__Job__. Rewrite every line of the data below as a numbered list, skipping any blank lines. Leave the pictures out of your answer.
───── Records for the exercise ─────
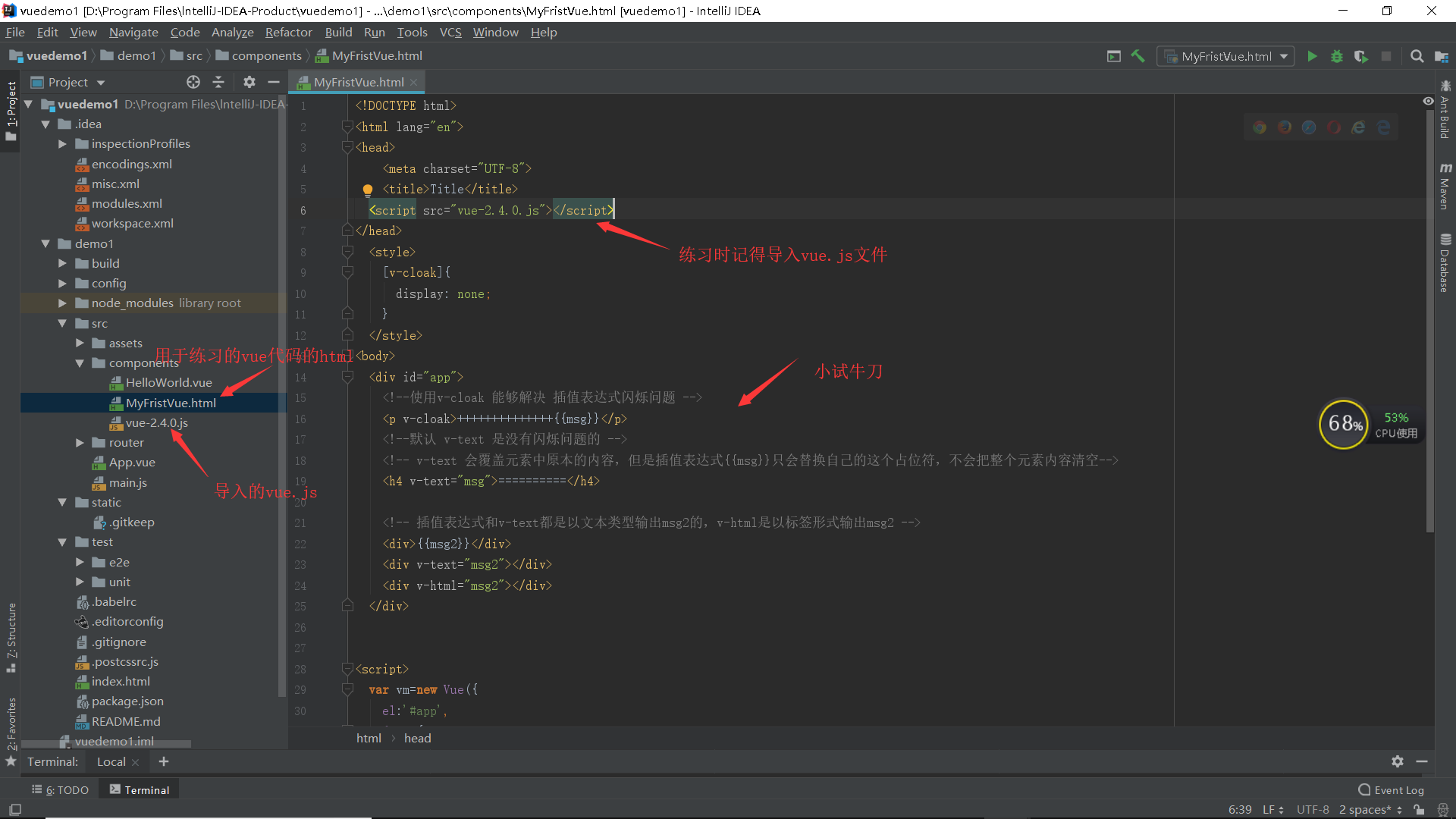Open the Event Log
Viewport: 1456px width, 819px height.
pos(1391,789)
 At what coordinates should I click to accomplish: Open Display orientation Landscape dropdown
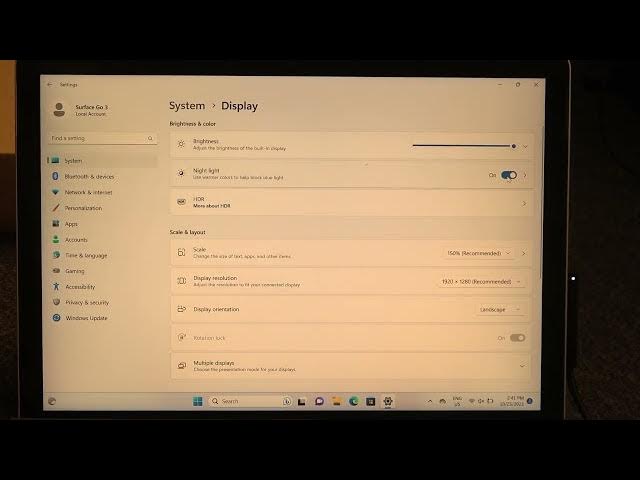(x=500, y=310)
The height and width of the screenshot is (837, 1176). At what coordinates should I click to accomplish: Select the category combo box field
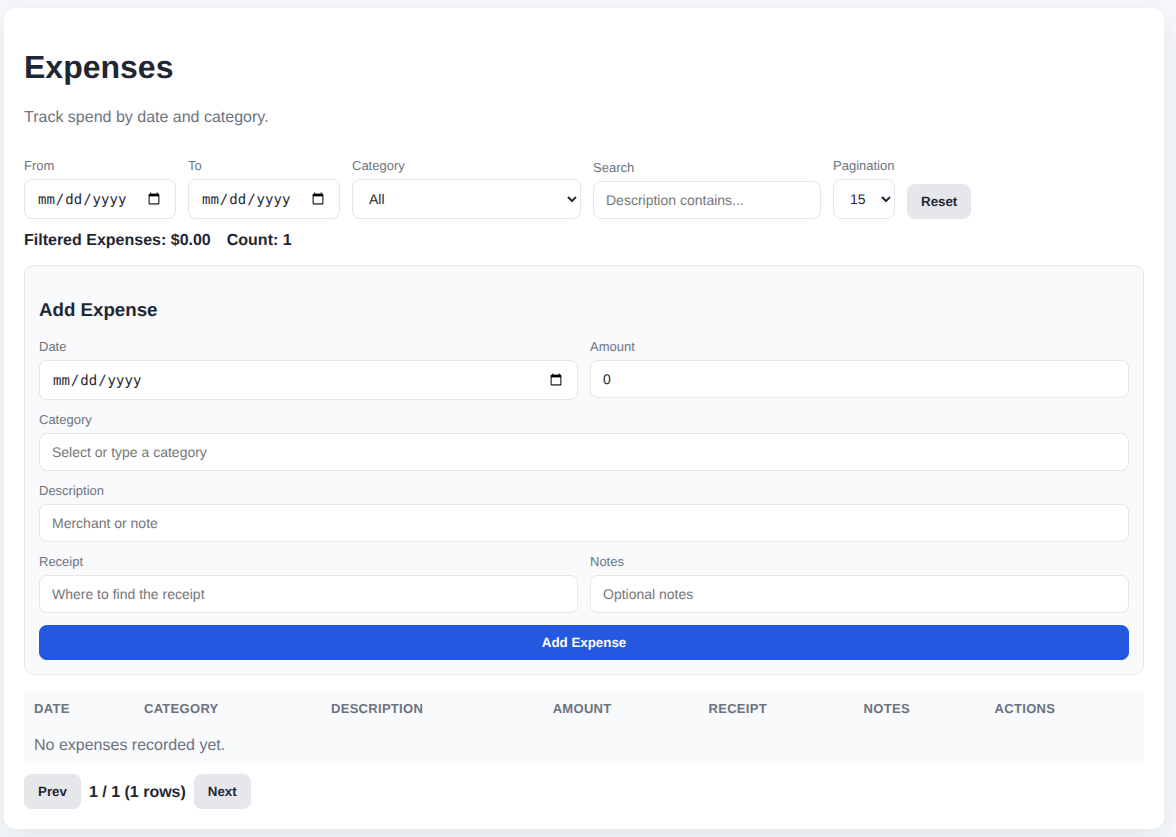(583, 452)
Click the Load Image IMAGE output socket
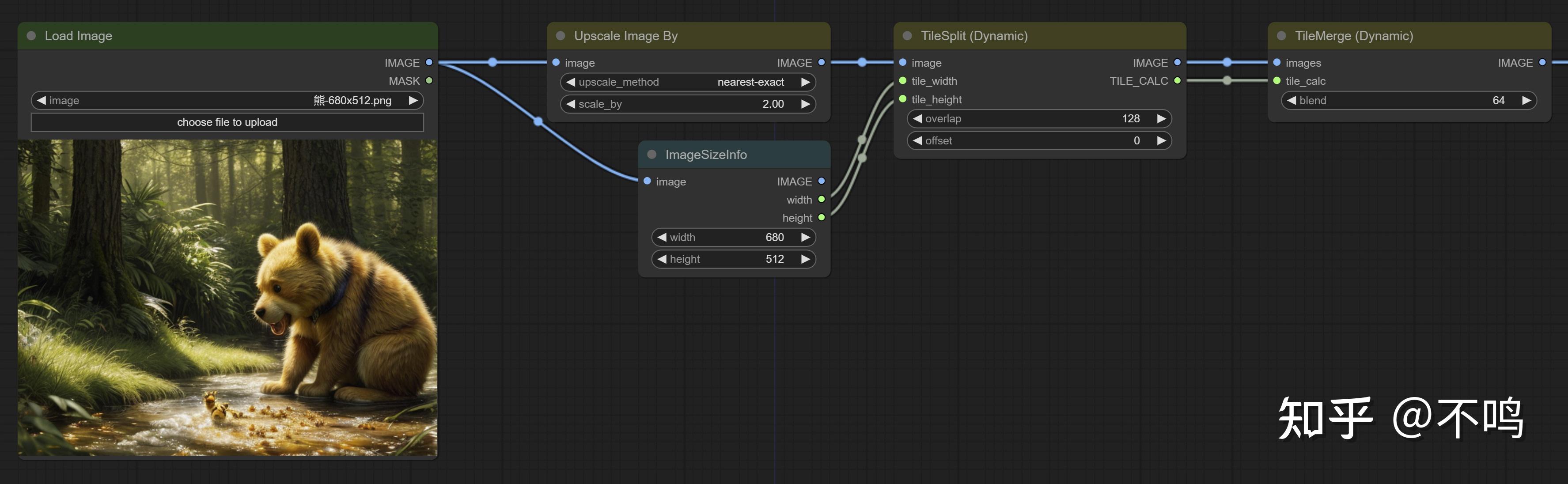1568x484 pixels. 429,62
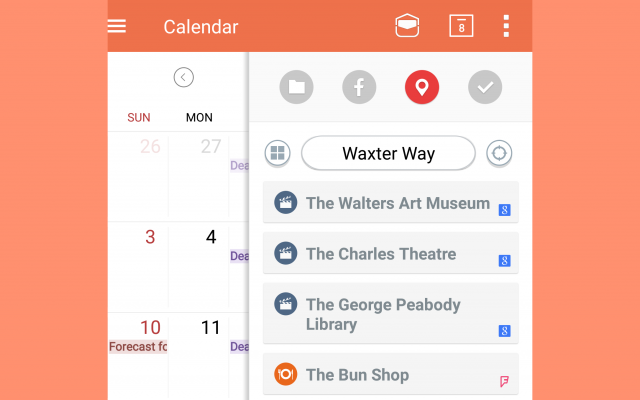640x400 pixels.
Task: Switch to the folder tab
Action: click(x=296, y=87)
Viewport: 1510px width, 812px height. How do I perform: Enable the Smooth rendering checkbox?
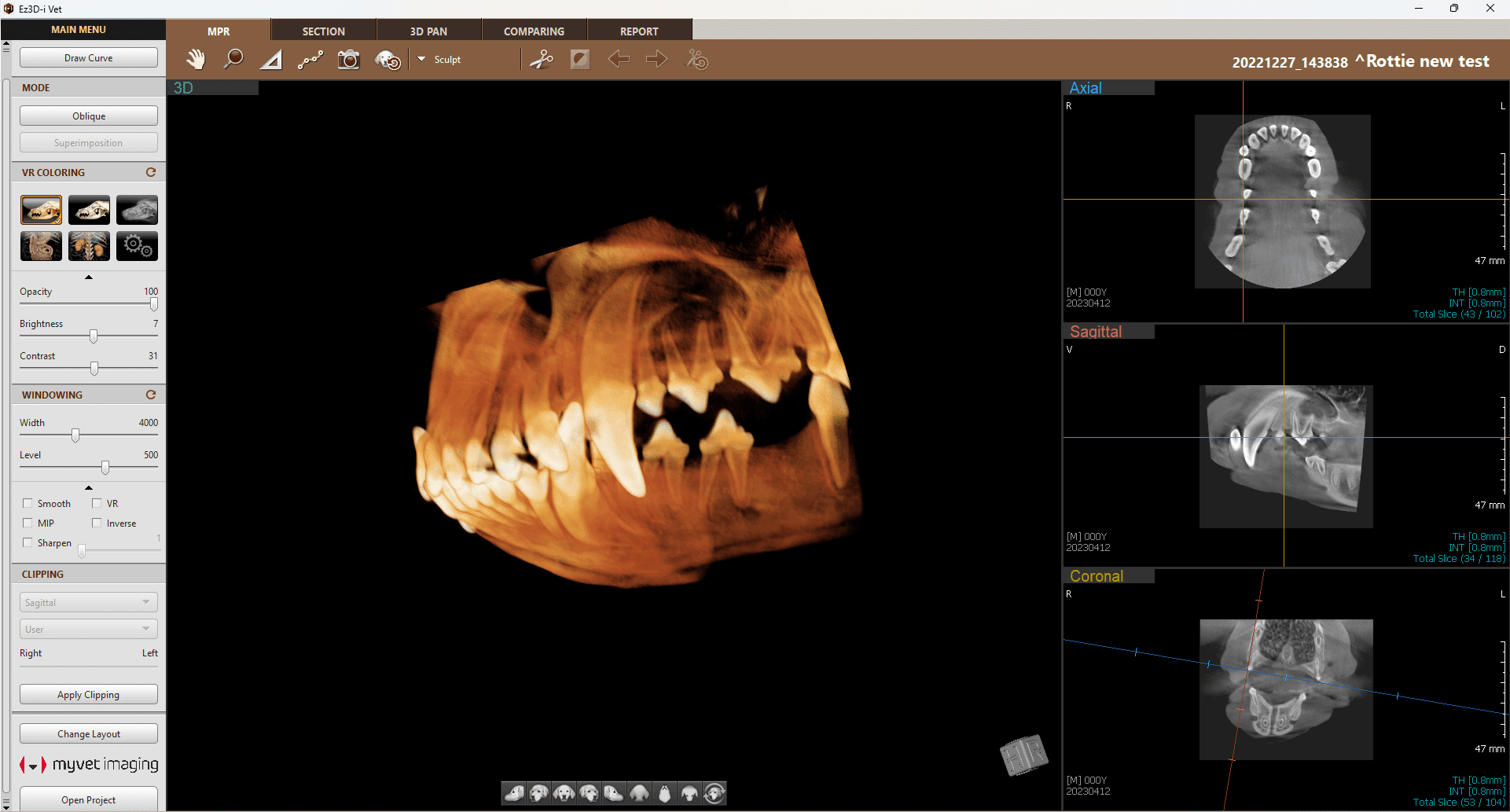point(29,503)
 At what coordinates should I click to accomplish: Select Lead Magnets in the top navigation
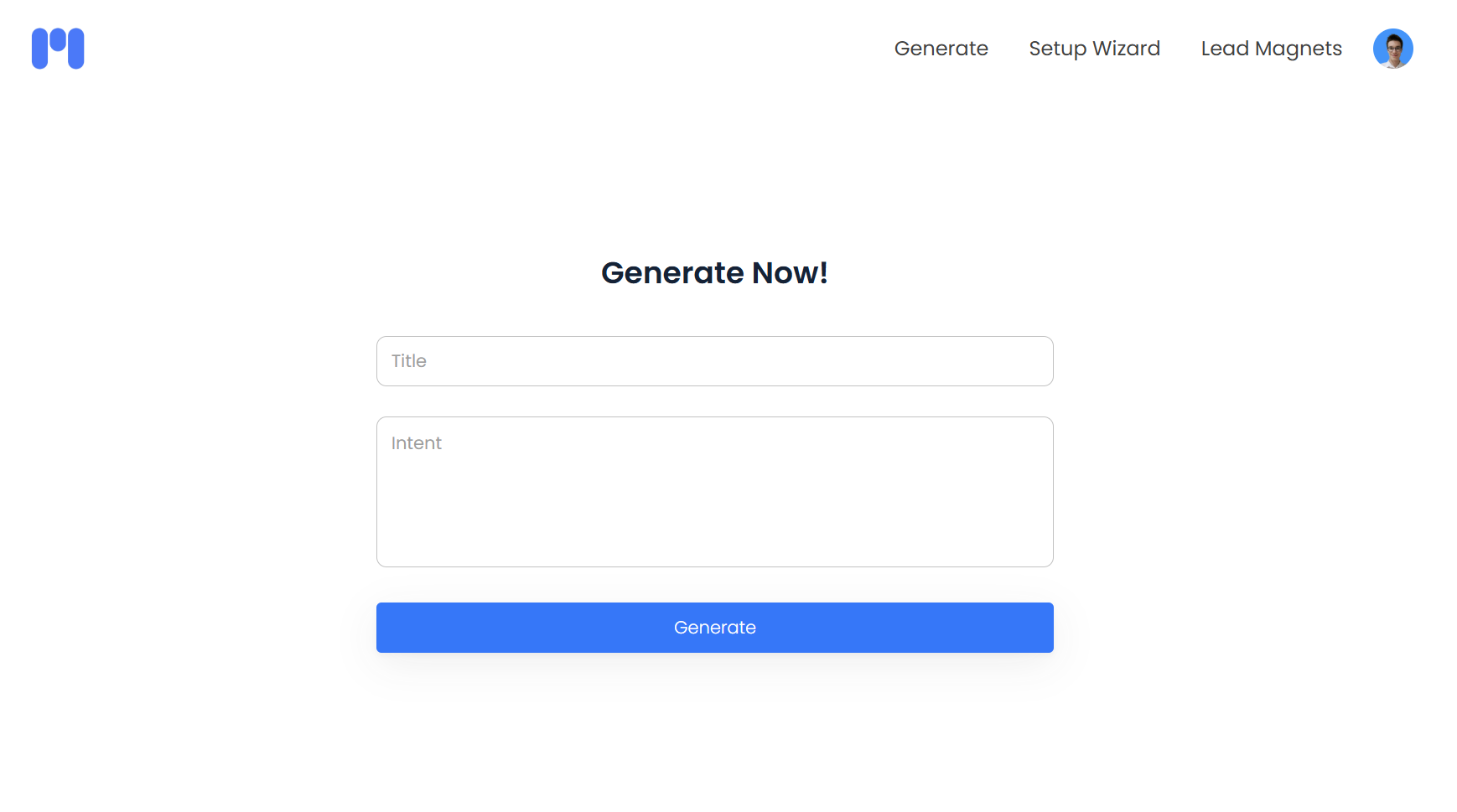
─────
__Response__.
1. Open the Event Log
2. Viewport: 1456px width, 819px height.
3. pos(1391,789)
4.  At what coordinates should I click to accomplish: Open Display orientation Landscape dropdown
5. (x=500, y=310)
6. The height and width of the screenshot is (837, 1176). At what coordinates should I click to accomplish: Select the category combo box field
7. (583, 452)
8. Click the Load Image IMAGE output socket
9. 1568x484 pixels. 429,62
10. 640x400 pixels.
11. Task: Switch to the folder tab
12. Action: click(x=296, y=87)
13. Viewport: 1510px width, 812px height. How do I perform: Enable the Smooth rendering checkbox?
14. point(29,503)
15.  At what coordinates should I click to accomplish: Select Lead Magnets in the top navigation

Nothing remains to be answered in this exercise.